Coping with a serious illness during holidays, birthdays, anniversaries and other special days is especially difficult. Emotions come to the surface and are more intense. You may feel you don’t have the holiday spirit. Your mind is filled with worries and thoughts about “how it used to be.” Your heart is heavy.

Even so, you may think, “Whoa — we’re not grieving here!” I gently suggest that grief is about loss, and loss is about change. Being ill or loving someone who is ill is about loss — of health, lifestyle, plans, dreams, savings and relationships. When you’ve had a significant loss, you’ll never be the same. You’re on a journey toward a new “normal.”

Knowledge is power. If you know what to expect, you can be prepared.

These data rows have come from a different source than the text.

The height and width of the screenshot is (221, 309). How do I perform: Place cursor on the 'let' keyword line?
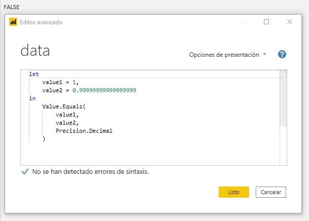(34, 74)
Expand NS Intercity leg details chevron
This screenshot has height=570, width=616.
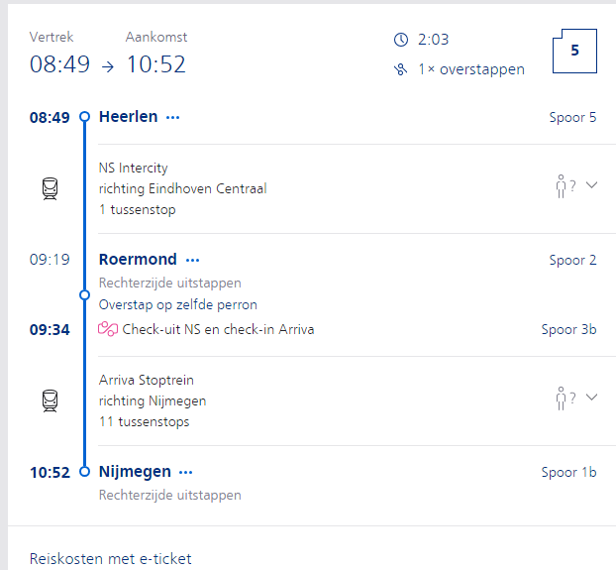coord(592,184)
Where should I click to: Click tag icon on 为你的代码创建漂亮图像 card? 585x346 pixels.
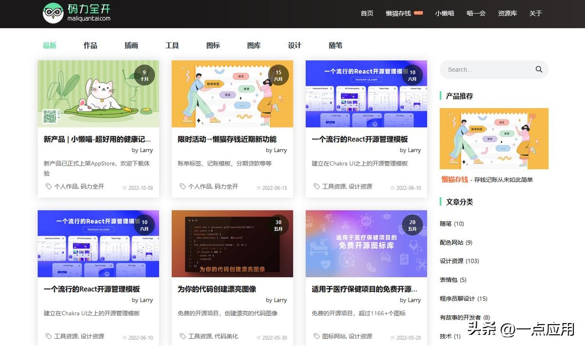coord(183,336)
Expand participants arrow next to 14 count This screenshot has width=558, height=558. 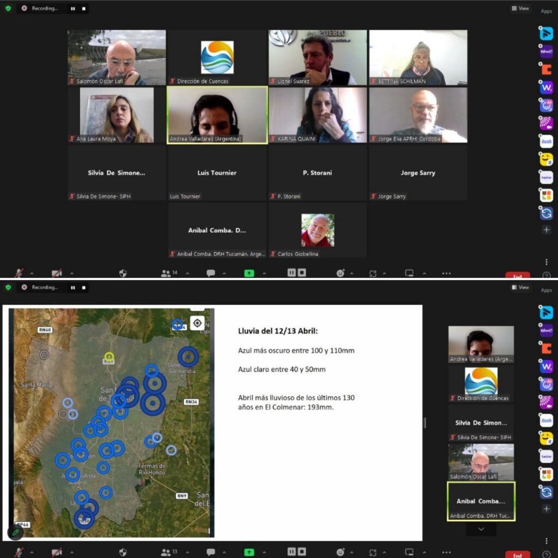coord(187,273)
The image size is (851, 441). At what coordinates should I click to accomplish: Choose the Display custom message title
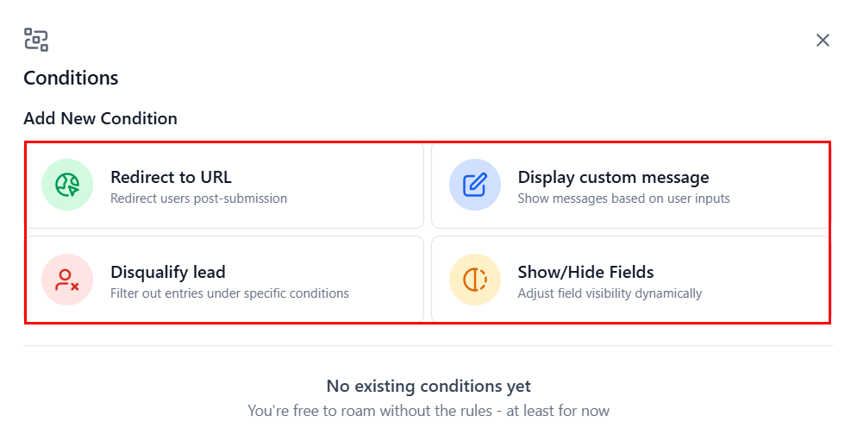coord(613,177)
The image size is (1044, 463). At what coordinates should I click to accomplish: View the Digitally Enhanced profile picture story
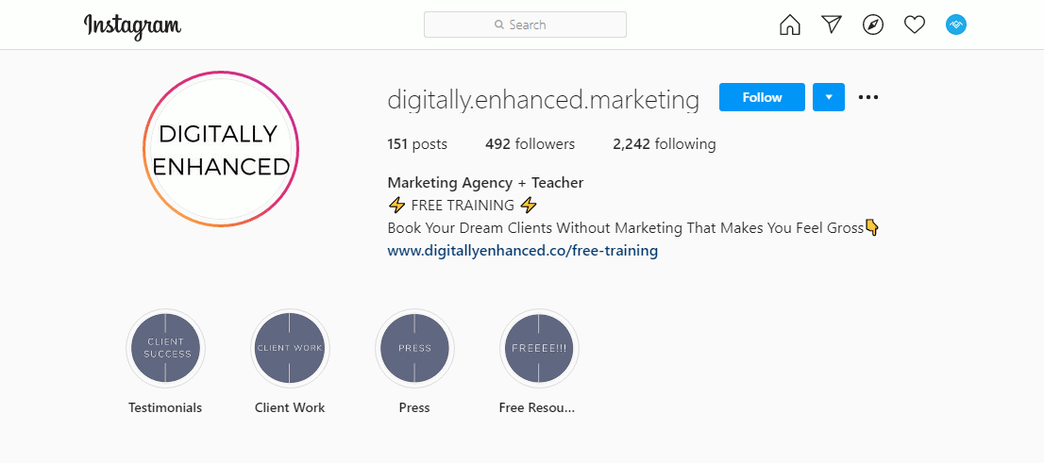(x=220, y=149)
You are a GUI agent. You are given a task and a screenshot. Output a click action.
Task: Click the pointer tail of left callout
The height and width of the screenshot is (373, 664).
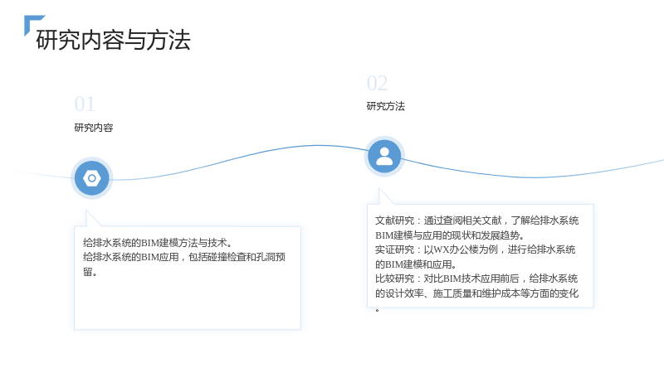93,218
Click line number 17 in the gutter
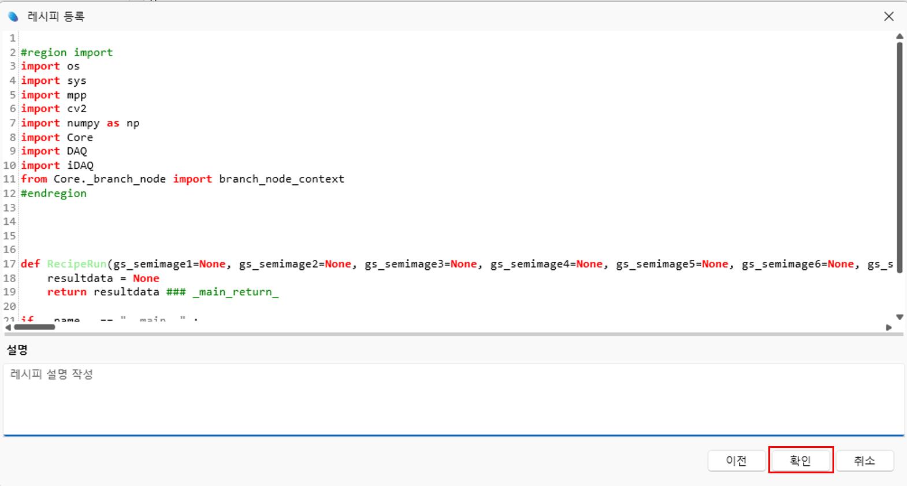Viewport: 907px width, 486px height. [x=10, y=264]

The anticipation of special days can be worse than the 24 hours of the special day itself. Make a plan and have allies. Having a Plan B is also helpful.

When things are out of your control, think about what you can control and keep options open.

Here are some helpful suggestions from “The 3 Cs: Guidelines for Grieving”.

Choose

Take time to do what is best for you

Do what is important to you. Put energy into that. Giving extraordinary meaning to something ordinary makes it a ritual. Is this the time to start a ritual or keep a tradition with special meaning for your new way of life? Spending time with certain people and lighting a candle at dinner, buying a meaningful ornament for yourself and family or attending a special service may be your choice.

Communicate

Share your feelings with those you trust

Tell people what you want or need. Expressing your concerns or fears helps friends and family understand what you’re feeling and how they can help you. If you don’t know what these are, take time to discover them by listening to your body, praying, reading or attending a support group.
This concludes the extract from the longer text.